A afirmação de Loyola de Palácio, é um bom exemplo de hipocrisia política: se espera que Fidel morra porque é a única solução para democratizar Cuba, então porque não deseja que ele morra?
Como é singularmente cobarde e cínica a distinção que faz nas suas declarações entre “morte” e “desaparecimento”.
É evidente que é muito mais politicamente correcto falar de “desaparecimento”, como se de uma fantasia se tratasse de alguém que pura e simplesmente deixa de existir, volatiliza-se, “desaparece”.
Já agora, seria muito melhor para aqueles que falam de Fidel Castro e de Cuba que, pelo menos, lá fossem, falassem com o povo cubano e percebessem um pouco mais da realidade cubana. A ditadura existe, é um facto, está mal e tem de acabar. O povo cubano deseja mais liberdade: de expressão, de associação, de iniciativa. Mas o povo cubano não se deixa iludir: sem a revolução jamais teria acesso à educação e à saúde como nos dias de hoje, que não vai mais além por patente falta de meios financeiros resultantes de um já longo isolamento internacional. Isolamento esse que se traduz em restrições no âmbito das relações comerciais. Mesmo assim, Cuba tem relações comerciais, por exemplo, com Espanha [a mesma Espanha de Loyola de Palácio]. Mesmo assim há europeus [incluindo portugueses] que vão tratar-se a Cuba. Mesmo assim, Cuba tem a maior taxa de sucesso no combate à propagação da SIDA, em todo o mundo [o mesmo não se podendo dizer de Portugal].

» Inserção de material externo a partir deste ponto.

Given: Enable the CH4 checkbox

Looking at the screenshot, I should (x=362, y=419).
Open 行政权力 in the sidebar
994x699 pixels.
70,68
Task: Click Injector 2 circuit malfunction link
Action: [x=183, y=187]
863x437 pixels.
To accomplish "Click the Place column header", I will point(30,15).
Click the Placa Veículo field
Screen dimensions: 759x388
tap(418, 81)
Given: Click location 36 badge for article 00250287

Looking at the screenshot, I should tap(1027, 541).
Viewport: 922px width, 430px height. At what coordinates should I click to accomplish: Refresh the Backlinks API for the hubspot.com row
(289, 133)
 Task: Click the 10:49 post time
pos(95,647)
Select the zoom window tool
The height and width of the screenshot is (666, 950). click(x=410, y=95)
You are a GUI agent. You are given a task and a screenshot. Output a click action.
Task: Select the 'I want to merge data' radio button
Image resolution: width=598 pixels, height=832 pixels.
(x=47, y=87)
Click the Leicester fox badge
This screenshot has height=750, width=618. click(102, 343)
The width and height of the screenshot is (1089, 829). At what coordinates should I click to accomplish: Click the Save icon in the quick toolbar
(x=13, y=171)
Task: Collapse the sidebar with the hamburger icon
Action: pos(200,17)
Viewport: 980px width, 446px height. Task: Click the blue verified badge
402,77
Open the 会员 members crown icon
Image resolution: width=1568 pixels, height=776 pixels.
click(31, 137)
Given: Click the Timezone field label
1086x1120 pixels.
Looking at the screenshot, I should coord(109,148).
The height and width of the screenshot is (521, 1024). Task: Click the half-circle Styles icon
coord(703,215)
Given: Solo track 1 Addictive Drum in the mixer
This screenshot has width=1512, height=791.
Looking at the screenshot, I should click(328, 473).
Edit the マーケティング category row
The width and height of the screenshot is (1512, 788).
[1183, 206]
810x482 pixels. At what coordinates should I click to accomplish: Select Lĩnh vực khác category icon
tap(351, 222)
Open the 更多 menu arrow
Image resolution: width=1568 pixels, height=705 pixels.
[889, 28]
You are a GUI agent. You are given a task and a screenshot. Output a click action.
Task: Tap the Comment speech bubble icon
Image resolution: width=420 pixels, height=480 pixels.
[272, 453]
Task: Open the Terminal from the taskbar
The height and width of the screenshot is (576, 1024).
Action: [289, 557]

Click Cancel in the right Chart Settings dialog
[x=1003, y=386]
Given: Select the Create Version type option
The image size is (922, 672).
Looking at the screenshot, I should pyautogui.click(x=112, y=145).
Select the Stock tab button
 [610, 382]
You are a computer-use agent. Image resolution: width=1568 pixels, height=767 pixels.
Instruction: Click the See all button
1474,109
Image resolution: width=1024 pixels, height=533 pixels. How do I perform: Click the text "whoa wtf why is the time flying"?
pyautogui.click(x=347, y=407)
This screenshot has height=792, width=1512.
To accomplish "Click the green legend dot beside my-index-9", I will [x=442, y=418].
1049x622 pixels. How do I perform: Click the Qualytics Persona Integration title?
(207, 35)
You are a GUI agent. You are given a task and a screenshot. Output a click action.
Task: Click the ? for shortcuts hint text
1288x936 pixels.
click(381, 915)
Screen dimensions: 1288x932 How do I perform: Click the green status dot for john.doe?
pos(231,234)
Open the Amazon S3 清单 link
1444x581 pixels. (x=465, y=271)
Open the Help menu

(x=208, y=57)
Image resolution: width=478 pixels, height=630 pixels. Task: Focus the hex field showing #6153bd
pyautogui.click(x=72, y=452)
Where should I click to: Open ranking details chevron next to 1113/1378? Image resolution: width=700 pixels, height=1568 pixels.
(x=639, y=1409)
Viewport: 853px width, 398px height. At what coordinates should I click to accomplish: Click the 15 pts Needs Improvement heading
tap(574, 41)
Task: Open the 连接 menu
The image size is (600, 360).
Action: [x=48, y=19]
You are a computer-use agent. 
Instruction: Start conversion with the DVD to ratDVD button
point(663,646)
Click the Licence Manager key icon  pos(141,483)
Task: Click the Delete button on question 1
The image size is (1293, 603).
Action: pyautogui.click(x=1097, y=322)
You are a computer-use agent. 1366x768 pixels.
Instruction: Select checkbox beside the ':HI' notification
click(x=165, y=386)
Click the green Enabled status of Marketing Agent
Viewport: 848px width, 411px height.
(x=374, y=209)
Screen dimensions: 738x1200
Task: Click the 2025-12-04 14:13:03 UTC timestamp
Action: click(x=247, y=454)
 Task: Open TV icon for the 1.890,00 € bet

O que o povo cubano deseja é que a conquista de mais liberdade não tenha como preço a perda das conquistas sociais, educacionais, culturais e científicas da revolução cubana. Não querem tornar-se mais uma estrela pintada a tinta invisível na bandeira dos EUA. E é nessa conquista da liberdade conciliada com a manutenção do que já conquistaram que cumpre ajudar Cuba a conseguir atingir. Aqui está o papel da comunidade internacional num cenário de mudança de Cuba.
Em tudo isto, Fidel Castro é o menos importante de tudo. Um dia que morra, ou “desapareça” como preferirá Loyola de Palácio, vejamos o que fará então a União Europeia, se puder ou quiser fazer alguma coisa.